Alberto Fernandez, il candidato della coalizione politica Frente de Todos insieme all’ex presidente Cristina Kirchner, è dato come favorito, separato da almeno venti punti percentuali dall’attuale capo dello Stato. Già alle primarie obbligatorie, tenutesi lo scorso 11 agosto, aveva ottenuto il 48,8 per cento dei consensi contro il 33 dell’ex sindaco di Buenos Aires.
L’elettorato, come sottolineano gli analisti, ha punito la politica economica di Macri che, nella campagna elettorale “Sì, se puede” organizzata nell’ultimo mese e mezzo, ha cercato di recuperare terreno attraverso una misura tipica dei governi del passato: ha imposto prezzi controllati a 60 prodotti di largo consumo per frenare l’inflazione. Un tentativo vano. La distanza non è stata annullata e Fernandez potrebbe farcela già al primo turno, per cui è sufficiente il 45 per cento o il 40 per cento con dieci punti di stacco sul secondo classificato. Altrimenti, il 24 novembre si andrà al ballottaggio.
Anche se non ha mai affrontato esplicitamente la questione, è probabile che Fernandez, una volta eletto, avvii un negoziato con il Fondo Monetario Internazionale per cercare di ristrutturare l’enorme debito di 57 miliardi di dollari che grava sul paese. Una questione che parla anche del rapporto tra il futuro presidente e Cristina Kirchner, fondamentale e polarizzante figura della coalizione politica insieme al suo gruppo La Campora, nato durante la presidente di Néstor e formato dalla Juventud Peronista e da molti familiari dei desaparecidos.
Gli economisti sostengono che il default potrebbe essere evitato con un piano di crescita stabile ma Frente de Todos non permetterebbe né un taglio alla spesa sociale né una riduzione della presenza dello Stato in economia, come invece avvenuto nell’epoca Macri. Fernandez si è mostrato un abile moderatore, esponente di un peronismo moderato e capace di contrattare. Kirchnerista critico, ha preso le distanze del figlio di Néstor, Maximo, braccio destro di Cristina. Inoltre, subito dopo le primarie, aveva affermato che per uscire dalla crisi si sarebbe parlato di un patto sociale tra imprenditori, movimenti sociali, sindacati e lavoratori.
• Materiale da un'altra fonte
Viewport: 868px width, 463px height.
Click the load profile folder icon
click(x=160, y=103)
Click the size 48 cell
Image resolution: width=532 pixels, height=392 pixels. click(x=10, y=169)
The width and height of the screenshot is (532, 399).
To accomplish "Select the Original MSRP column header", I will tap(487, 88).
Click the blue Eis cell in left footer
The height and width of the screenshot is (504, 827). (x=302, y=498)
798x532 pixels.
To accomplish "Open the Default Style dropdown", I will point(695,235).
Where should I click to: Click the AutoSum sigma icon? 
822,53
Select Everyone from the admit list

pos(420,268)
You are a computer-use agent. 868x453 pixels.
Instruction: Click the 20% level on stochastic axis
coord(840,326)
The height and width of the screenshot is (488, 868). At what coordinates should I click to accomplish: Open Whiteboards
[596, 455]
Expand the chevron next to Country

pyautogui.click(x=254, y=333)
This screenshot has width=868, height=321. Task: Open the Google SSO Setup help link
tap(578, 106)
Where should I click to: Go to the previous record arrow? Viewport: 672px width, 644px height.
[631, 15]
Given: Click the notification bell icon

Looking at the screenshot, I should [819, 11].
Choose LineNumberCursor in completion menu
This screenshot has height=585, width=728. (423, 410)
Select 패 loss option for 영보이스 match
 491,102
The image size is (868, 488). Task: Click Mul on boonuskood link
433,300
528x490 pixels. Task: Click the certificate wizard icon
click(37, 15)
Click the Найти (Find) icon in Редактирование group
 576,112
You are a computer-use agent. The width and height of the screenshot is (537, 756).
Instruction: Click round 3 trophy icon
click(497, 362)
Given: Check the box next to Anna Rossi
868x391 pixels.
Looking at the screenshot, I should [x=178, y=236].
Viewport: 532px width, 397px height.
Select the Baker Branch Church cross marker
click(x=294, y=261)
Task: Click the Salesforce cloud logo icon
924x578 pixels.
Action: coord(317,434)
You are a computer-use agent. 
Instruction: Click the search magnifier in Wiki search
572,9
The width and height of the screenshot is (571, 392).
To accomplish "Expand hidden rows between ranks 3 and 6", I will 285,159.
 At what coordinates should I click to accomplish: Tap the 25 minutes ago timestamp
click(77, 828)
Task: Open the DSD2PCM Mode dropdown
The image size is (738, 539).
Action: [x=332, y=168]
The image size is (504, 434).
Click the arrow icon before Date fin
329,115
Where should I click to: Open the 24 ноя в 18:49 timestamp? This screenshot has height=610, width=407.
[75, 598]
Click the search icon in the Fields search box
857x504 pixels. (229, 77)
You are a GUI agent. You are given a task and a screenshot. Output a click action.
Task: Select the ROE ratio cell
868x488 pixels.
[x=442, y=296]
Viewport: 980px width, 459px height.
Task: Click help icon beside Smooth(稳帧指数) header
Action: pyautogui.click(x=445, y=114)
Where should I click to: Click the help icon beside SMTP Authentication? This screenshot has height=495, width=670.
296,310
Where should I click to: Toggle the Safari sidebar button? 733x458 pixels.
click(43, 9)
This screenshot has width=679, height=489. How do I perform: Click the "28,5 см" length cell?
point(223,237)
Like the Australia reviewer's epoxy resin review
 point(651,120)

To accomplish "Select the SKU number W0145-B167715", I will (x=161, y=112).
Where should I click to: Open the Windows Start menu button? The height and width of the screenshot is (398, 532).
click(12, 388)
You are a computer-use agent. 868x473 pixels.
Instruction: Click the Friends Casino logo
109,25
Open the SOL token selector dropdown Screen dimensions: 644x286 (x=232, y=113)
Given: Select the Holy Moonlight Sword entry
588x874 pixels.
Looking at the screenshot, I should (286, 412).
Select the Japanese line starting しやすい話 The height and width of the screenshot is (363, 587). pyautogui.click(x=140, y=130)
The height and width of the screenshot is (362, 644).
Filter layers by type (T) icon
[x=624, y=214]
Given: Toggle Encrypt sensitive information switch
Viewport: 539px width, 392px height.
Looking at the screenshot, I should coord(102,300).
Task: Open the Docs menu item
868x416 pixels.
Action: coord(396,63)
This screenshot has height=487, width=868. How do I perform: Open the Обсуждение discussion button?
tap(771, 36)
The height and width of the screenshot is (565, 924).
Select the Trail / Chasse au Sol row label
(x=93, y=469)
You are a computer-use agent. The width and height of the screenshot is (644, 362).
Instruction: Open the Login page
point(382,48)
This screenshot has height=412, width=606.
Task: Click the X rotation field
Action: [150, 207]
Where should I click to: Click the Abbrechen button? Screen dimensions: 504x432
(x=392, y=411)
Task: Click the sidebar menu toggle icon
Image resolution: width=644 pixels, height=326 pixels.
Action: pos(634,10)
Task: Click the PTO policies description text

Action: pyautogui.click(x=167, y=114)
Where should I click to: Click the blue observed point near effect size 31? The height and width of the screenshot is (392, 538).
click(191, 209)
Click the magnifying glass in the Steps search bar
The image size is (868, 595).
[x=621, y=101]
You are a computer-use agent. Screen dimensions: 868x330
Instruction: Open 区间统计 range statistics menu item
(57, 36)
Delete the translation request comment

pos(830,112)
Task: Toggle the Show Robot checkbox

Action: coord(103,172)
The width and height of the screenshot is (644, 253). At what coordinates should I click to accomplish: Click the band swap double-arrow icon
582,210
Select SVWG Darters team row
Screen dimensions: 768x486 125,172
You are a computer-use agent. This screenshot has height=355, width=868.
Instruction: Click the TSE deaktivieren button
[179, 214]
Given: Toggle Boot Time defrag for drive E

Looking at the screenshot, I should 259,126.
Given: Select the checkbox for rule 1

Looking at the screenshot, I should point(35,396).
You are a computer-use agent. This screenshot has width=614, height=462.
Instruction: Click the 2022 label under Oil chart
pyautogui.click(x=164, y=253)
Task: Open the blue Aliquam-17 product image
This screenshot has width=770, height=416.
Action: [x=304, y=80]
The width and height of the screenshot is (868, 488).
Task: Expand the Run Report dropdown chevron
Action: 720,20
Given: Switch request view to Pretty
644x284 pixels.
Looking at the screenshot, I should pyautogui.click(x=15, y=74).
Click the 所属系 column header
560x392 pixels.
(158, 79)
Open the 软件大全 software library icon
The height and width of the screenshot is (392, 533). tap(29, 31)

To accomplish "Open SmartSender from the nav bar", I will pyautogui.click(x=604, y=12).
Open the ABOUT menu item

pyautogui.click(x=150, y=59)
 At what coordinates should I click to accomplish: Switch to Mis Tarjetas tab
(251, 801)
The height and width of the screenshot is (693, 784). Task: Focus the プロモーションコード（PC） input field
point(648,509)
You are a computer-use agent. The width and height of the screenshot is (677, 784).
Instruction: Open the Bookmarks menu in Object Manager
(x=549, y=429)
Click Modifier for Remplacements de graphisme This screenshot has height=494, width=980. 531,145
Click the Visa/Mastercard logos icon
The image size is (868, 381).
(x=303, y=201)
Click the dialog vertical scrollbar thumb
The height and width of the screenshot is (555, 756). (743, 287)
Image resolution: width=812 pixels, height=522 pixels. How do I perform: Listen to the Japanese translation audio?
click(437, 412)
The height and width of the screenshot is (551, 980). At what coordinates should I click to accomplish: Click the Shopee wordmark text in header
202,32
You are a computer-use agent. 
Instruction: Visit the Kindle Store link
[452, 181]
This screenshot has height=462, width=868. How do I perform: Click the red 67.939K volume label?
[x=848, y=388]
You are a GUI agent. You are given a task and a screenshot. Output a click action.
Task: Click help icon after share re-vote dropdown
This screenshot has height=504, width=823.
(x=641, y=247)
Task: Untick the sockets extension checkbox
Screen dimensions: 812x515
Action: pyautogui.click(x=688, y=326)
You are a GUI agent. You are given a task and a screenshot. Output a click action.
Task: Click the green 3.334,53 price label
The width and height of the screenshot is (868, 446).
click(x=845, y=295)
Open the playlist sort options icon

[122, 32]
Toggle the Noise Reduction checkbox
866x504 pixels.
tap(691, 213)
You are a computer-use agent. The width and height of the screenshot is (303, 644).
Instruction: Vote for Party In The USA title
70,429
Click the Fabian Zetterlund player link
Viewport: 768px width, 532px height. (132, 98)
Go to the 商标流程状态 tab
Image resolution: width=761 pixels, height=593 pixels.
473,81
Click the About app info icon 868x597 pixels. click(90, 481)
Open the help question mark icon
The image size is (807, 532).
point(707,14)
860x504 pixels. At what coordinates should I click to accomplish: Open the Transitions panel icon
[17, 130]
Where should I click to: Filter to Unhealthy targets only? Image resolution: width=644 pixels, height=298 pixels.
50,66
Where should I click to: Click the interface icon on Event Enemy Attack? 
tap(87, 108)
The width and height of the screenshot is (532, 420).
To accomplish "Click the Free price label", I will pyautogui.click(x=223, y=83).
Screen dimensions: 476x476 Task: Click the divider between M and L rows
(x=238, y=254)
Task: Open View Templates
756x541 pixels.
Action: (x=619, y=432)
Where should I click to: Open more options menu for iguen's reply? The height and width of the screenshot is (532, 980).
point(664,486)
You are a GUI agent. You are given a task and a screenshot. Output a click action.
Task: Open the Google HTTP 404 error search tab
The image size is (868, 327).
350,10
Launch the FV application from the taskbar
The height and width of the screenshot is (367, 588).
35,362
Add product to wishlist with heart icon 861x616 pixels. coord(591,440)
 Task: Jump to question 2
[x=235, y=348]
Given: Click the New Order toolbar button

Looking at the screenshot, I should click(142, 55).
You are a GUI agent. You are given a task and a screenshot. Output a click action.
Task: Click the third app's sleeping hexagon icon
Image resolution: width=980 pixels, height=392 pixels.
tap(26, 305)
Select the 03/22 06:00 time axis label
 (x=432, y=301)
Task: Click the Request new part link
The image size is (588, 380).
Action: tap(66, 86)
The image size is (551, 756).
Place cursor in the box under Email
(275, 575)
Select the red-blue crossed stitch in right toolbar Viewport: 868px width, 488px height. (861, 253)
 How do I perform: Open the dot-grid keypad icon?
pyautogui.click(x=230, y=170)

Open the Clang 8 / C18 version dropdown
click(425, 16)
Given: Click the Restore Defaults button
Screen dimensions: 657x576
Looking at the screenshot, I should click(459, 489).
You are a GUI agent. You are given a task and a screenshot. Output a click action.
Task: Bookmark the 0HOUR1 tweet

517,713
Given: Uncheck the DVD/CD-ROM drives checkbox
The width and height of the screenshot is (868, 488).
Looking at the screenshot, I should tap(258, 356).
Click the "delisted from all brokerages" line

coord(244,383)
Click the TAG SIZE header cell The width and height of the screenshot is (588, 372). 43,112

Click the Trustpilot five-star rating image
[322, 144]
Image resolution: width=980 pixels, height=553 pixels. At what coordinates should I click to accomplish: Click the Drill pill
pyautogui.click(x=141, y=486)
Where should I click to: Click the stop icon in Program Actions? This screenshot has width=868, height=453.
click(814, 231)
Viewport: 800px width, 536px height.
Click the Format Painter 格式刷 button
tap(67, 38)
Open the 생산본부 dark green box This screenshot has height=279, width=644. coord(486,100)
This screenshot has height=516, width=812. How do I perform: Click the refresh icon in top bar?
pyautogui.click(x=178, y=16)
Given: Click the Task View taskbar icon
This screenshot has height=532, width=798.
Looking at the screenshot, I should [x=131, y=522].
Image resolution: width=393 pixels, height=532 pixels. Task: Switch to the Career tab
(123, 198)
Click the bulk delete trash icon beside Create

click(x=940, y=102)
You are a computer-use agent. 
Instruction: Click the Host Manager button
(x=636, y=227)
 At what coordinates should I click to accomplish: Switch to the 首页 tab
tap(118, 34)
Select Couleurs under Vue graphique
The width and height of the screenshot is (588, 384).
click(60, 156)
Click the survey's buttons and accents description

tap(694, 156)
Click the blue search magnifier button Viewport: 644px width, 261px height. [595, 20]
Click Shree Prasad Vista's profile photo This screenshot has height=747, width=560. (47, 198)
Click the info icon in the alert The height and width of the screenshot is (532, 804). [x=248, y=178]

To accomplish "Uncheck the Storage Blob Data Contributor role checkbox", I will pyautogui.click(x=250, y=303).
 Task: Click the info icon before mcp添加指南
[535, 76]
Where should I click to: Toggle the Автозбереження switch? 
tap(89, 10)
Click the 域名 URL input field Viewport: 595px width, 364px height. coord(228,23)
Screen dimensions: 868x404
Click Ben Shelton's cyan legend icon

“Preferisco Macri. Cristina ha lasciato un paese sull’orlo del disastro e lui ha provato a cambiarlo. Mi trasmette l’idea che, lavorando, si possono migliorare le proprie condizioni di vita”, dice Carlo, tassista peruviano ventiquattrenne che lavora e vive a Buenos Aires. “Ma la maggior parte degli argentini non la pensa come me come si capirà il giorno delle elezioni. Il peronismo non può essere cancellato dalla storia del paese. Torna sempre, è come un cerchio che si chiude”.